Phalloidin staining for actin and immunofluorescence staining for claudin-5 were performed as previously described.^5,15

RESULTS AND DISCUSSION

bEnd.3 cells cultured on PTFE membranes demonstrated barrier properties with 70-kDa FITC dextran transport clearly reduced (P_app = 5.9 ± 2.3 × 10⁻⁷cm/s, n = 3) from a blank membrane (P_app = 2.1 × 10⁻⁶cm/s) (Fig. 1(b)), under both high and low shear stress. The barrier was superior to the one measured for bEnd.3 on PE (P_app = 1.2 × 10⁻⁶cm/s, n = 2), which could only be obtained at low shear stress. Dextran permeabilities on both membranes in devices were as good or superior to those measured in our static 3D BBB co-culture model with the same cell types (P_app = 1–7 × 10⁻⁶cm/s).⁵ Permeability in the PTFE-integrated device is comparable with the PC membrane-based microfluidic bEnd.3/C8D1A co-culture described by Booth,¹² (P_app ∼ 9 × 10⁻⁷cm/s), although in that case the C8D1A are grown on the membrane and not in a 3D matrix.

The flow in the apical compartment was adequate to ensure viability of C8D1A in the basolateral compartment, with viability over 90% at day 4 (n = 3) as measured by live/dead staining (L-3224, Life Technologies). As observed by phase microscopy, bEnd.3 in co-culture with C8D1A reached confluence within a period of 1.6 ± 0.9 days, faster than in monoculture for both PE and PTFE devices (5.8 ± 1.0 and 4.5 ± 0.5 days, respectively). The co-cultures could be maintained for as long as 14 days (Fig. 1(c)), but were typically used within one week.

Both PE and PTFE membranes enable phase contract imaging of cells throughout their cultures (to conveniently monitor growth and confluence, Figs. 2(c) and 2(d)). bEnd.3 formed confluent monolayers with similar cell morphology on both membranes as illustrated by phalloidin (Molecular Probes) staining (Figs. 2(e) and 2(f)). Monolayers remained intact at 5 dyn/cm² shear stress for 24 h on PTFE (Fig. 2(g)) and exhibited barrier properties (Fig. 1(b)), while on PE the cells were peeled off (Fig. 2(h); supplementary material).¹⁸

FIG. 2.

Extracted entries:
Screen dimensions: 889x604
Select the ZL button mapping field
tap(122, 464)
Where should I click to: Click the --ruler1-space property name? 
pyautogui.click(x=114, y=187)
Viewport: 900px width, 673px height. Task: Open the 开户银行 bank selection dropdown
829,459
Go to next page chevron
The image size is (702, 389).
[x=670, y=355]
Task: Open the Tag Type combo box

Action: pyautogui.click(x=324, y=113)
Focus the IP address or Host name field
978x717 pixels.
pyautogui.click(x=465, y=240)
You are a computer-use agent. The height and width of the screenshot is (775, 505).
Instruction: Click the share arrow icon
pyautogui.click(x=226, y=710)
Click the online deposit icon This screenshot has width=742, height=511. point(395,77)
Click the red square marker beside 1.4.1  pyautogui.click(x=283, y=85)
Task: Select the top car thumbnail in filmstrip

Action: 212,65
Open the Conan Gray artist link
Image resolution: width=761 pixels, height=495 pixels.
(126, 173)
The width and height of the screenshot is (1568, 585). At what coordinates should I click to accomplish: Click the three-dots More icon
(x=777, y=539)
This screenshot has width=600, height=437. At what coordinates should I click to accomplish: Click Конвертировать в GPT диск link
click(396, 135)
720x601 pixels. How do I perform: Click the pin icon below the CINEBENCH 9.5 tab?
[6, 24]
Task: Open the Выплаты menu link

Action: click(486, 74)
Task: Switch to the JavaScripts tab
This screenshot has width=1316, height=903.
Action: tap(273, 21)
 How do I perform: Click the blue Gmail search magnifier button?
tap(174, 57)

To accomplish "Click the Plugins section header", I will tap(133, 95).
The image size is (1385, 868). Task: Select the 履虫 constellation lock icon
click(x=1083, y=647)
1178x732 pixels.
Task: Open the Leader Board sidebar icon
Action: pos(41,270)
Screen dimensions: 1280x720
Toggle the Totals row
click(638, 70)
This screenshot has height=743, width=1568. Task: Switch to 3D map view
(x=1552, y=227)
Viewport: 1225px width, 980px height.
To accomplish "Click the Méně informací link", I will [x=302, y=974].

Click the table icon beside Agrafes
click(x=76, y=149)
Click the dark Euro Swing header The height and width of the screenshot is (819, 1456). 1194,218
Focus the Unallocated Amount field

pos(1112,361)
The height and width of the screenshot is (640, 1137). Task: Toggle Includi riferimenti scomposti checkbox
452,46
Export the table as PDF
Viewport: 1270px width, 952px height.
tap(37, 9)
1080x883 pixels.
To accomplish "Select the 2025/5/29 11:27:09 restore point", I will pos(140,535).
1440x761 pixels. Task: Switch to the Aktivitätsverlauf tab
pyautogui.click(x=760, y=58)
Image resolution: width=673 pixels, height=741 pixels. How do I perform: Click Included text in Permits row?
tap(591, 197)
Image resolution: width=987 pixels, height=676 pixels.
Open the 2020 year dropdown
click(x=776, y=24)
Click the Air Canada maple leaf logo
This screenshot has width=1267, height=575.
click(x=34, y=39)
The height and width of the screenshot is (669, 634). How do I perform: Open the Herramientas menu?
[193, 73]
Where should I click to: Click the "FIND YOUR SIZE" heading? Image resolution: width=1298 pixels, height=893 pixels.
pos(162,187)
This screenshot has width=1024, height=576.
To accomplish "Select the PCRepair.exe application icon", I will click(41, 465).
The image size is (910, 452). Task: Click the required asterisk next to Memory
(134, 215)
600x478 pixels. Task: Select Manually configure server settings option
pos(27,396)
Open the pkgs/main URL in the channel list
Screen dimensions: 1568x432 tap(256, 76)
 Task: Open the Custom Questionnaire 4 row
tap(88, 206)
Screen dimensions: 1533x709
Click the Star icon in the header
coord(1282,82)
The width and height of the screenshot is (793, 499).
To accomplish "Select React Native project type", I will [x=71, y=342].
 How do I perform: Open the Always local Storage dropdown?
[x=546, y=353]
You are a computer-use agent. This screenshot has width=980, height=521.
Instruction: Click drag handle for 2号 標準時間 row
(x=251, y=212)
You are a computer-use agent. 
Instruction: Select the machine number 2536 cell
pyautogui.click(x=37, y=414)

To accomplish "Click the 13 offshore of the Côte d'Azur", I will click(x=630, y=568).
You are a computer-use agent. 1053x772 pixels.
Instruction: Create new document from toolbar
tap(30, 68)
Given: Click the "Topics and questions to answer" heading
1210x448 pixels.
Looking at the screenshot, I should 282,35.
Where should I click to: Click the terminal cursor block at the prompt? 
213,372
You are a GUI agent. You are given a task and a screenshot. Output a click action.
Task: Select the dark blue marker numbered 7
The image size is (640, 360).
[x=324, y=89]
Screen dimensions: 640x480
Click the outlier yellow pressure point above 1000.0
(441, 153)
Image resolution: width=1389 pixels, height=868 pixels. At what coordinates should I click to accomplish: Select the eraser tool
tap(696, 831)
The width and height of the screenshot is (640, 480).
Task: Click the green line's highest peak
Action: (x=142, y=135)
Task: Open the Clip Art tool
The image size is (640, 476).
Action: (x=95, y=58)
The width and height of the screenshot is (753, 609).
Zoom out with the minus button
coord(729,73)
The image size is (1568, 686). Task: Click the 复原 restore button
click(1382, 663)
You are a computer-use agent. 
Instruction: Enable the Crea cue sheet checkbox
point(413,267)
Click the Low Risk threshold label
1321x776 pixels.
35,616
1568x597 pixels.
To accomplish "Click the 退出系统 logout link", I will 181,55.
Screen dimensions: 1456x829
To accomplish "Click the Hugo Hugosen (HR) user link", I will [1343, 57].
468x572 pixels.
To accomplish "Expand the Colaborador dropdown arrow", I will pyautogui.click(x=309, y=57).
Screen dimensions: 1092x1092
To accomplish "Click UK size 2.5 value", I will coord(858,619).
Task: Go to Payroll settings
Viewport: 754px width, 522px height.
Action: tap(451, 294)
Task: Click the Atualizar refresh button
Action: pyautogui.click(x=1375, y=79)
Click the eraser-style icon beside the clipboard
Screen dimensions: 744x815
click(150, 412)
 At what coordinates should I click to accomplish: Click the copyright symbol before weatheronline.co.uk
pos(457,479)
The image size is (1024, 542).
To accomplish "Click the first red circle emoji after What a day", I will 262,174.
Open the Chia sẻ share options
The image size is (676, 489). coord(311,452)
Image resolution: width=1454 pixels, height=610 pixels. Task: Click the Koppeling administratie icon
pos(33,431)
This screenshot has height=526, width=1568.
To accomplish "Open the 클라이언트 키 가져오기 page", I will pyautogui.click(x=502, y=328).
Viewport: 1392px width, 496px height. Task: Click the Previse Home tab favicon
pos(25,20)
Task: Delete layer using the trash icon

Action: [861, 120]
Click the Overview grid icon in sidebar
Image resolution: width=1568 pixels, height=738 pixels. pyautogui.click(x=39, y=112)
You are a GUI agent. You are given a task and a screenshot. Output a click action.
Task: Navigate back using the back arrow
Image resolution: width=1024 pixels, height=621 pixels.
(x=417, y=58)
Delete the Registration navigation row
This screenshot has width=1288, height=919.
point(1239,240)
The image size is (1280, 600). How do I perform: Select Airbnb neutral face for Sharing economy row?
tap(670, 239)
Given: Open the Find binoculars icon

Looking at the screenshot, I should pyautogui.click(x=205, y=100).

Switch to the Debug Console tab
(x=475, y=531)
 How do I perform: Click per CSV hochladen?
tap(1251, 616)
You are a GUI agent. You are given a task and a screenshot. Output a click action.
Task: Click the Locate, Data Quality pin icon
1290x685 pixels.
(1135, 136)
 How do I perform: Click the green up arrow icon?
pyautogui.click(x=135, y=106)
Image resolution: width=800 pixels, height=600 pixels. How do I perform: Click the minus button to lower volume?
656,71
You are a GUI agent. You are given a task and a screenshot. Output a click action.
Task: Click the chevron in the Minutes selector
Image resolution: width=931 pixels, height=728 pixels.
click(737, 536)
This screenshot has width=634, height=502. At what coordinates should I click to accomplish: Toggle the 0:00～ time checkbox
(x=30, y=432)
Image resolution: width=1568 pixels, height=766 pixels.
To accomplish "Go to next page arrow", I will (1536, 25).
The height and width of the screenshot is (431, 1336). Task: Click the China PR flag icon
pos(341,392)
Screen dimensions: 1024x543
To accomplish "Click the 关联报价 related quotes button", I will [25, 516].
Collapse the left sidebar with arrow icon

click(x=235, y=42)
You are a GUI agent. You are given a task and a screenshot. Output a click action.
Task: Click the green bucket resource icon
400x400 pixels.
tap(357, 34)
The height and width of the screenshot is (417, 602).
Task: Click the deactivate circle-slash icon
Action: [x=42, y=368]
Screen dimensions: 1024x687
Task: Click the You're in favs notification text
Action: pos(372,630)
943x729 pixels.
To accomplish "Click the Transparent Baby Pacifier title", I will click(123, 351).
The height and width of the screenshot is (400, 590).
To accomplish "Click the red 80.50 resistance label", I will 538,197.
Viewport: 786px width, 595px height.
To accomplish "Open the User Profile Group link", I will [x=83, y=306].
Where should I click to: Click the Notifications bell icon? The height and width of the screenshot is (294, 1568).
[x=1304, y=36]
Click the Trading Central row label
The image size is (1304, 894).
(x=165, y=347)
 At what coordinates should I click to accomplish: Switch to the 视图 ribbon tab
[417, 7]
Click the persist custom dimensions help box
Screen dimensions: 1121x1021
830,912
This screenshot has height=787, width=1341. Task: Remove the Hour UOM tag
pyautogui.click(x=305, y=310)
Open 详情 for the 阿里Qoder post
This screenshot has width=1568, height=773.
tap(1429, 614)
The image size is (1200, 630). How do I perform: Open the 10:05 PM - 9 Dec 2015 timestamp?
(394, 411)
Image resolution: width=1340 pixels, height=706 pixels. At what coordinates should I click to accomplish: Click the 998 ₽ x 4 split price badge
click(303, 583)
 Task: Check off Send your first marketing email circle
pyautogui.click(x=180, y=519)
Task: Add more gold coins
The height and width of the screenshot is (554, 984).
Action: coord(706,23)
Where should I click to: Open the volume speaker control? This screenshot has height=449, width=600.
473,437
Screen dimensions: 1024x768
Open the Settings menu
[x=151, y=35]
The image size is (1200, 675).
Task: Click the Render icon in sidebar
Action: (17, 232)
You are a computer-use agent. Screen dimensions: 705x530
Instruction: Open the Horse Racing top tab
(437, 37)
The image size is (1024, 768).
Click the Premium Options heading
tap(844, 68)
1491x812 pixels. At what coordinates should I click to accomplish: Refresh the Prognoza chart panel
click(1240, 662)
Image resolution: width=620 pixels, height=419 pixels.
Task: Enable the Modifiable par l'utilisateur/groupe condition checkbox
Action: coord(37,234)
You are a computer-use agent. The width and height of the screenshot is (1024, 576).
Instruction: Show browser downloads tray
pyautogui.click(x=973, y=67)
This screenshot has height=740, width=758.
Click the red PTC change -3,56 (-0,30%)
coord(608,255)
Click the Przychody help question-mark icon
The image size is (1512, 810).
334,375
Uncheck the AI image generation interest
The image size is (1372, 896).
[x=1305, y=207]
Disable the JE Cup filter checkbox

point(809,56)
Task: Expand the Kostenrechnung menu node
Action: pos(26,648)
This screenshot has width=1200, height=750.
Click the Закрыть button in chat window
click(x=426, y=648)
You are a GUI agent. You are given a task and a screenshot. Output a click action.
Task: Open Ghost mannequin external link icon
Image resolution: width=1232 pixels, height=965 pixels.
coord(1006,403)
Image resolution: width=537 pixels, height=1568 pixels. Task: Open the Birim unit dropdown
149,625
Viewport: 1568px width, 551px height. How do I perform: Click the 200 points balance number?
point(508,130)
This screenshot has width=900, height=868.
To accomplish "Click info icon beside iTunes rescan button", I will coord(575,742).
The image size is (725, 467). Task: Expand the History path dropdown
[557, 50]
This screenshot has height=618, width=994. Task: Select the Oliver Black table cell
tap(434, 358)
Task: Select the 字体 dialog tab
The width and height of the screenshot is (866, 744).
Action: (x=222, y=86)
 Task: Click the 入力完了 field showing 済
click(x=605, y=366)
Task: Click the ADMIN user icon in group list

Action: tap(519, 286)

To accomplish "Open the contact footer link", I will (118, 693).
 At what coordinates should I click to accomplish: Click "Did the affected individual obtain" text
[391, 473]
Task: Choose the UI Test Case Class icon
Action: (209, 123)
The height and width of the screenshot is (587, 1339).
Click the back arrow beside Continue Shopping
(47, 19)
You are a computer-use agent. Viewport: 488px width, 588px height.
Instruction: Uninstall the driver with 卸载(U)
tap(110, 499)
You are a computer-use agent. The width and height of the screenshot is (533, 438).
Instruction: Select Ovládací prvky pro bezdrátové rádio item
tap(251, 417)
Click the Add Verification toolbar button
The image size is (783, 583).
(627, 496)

Task details:
Answer these from the excerpt on bEnd.3 cell barriers above, one line each.
1. What permeability (P_app) was measured for bEnd.3 on PE?
2. Within how many days did bEnd.3 in co-culture with C8D1A reach confluence?
3. What happened to the cells on PE at 5 dyn/cm² shear stress?

Response area:
1. 1.2 × 10⁻⁶ cm/s (n = 2)
2. 1.6 ± 0.9 days
3. They were peeled off.